Does cilantro grow back after cutting?

Fortunately, cilantro is a quick-growing plant so it can handle chopping and still keep coming back for more. Each time the leaves are harvested, new ones should regrow within a few days so the entire process can be done several times throughout the growing season. 

In order to get the most out of this hardy herb, cut away no more than half of the stems and make sure that enough of the leaves remain to ensure rapid regrowth. 

Bunch of Cilantro growing in a garden with text above: how to grow cilantro

Why is growing cilantro difficult?

Growing cilantro can be a tricky endeavor for gardening enthusiasts. Cilantro is a fast-growing herb that requires very specific conditions in order to thrive.
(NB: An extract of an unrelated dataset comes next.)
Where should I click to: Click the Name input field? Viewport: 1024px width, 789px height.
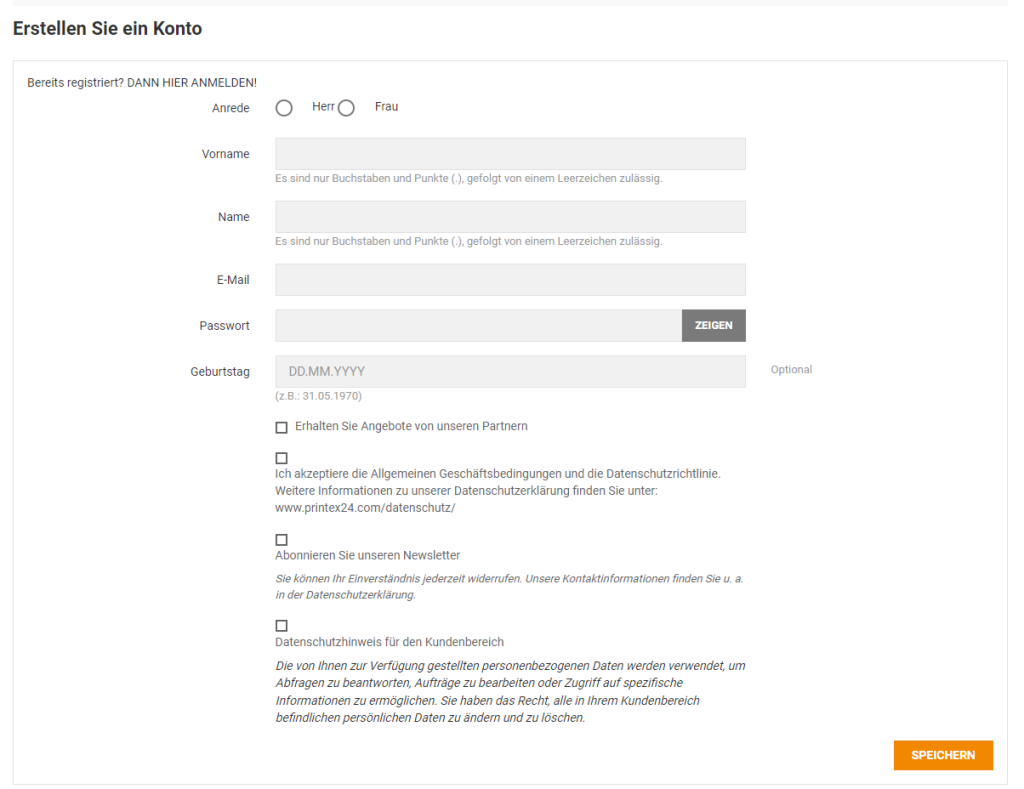[510, 217]
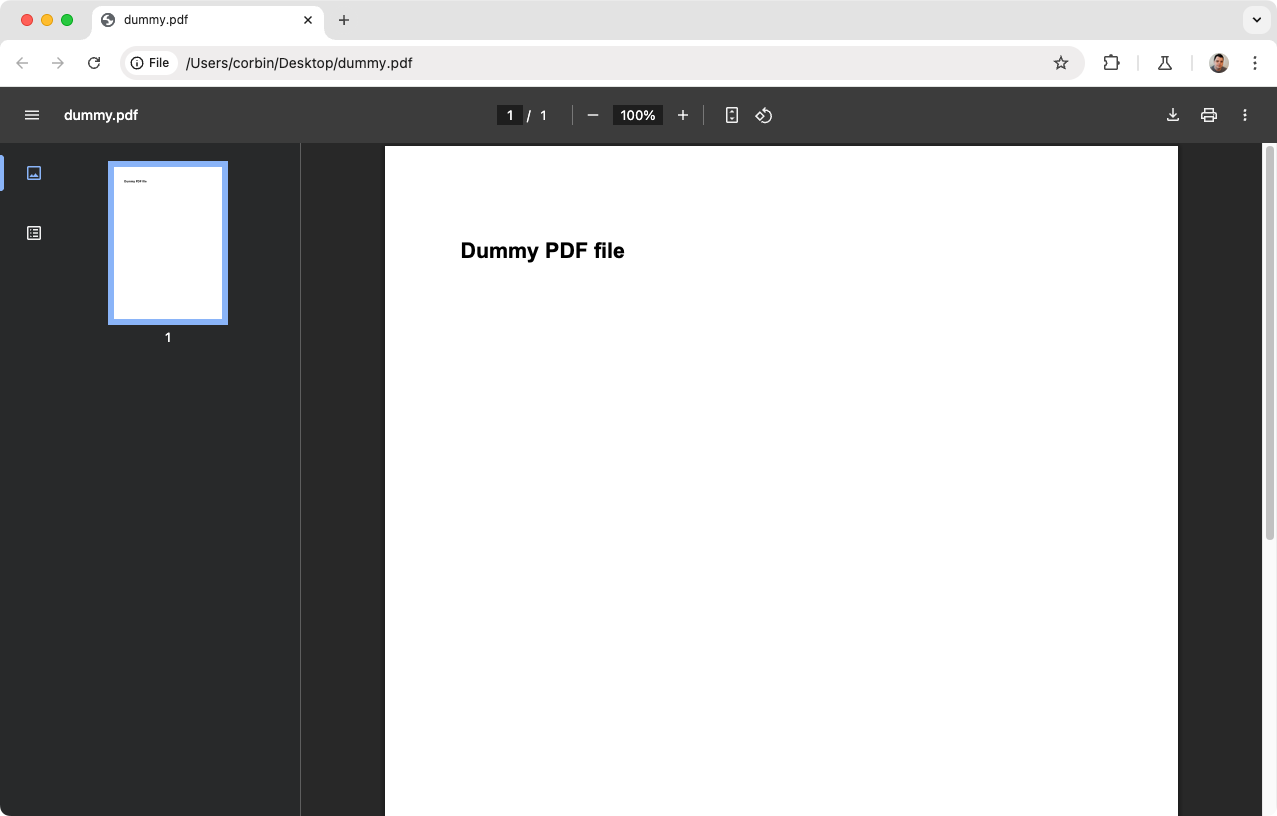
Task: Toggle the PDF sidebar menu icon
Action: point(32,115)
It does not tolerate hot weather and needs to be planted in cooler temperatures, making it difficult to grow during the summer months. Additionally, if the soil is too moist or dry, growth will suffer, as cilantro cannot tolerate extreme moisture levels either. 

Cilantro also has a short life cycle and will go to seed quickly when it gets too warm, meaning you won’t get much out of your plants if you don’t harvest them regularly. The seeds that do form tend to have low germination rates so it’s important to try and keep your plants alive longer by providing optimal conditions such as partial shade and consistent moisture levels.

How do you trim cilantro so it keeps growing?

To trim cilantro so that it keeps growing, start by cutting the top of the stems off at an angle. This allows more sunlight to reach the leaves and promotes faster growth. Next, pinch off any extra leaves that are drooping or turning yellow. 

If you’re looking for a more advanced method of trimming cilantro, try topping the stems. Topping is when you snip off the top two to four inches of stem and leaves. This encourages the plant to produce several more side shoots and a larger harvest in the future. 

Also don’t forget about post-harvest care. After harvesting your cilantro, make sure to cut back any remaining stems and leaves by one-third or even half their length. This will help ensure that they retain enough energy for another harvest. Make sure to fertilize your cilantro plants every few weeks for the best results. 

How long does it take to grow cilantro?

For most climates, the best time to plant cilantro is either early spring or late summer; this will give you the best chance of harvesting before the temperatures become too hot or cold. Once planted, you should see shoots within 7-10 days and full germination within 14-21 days. From there it takes approximately 4 weeks for your plants to reach maturity and produce seeds.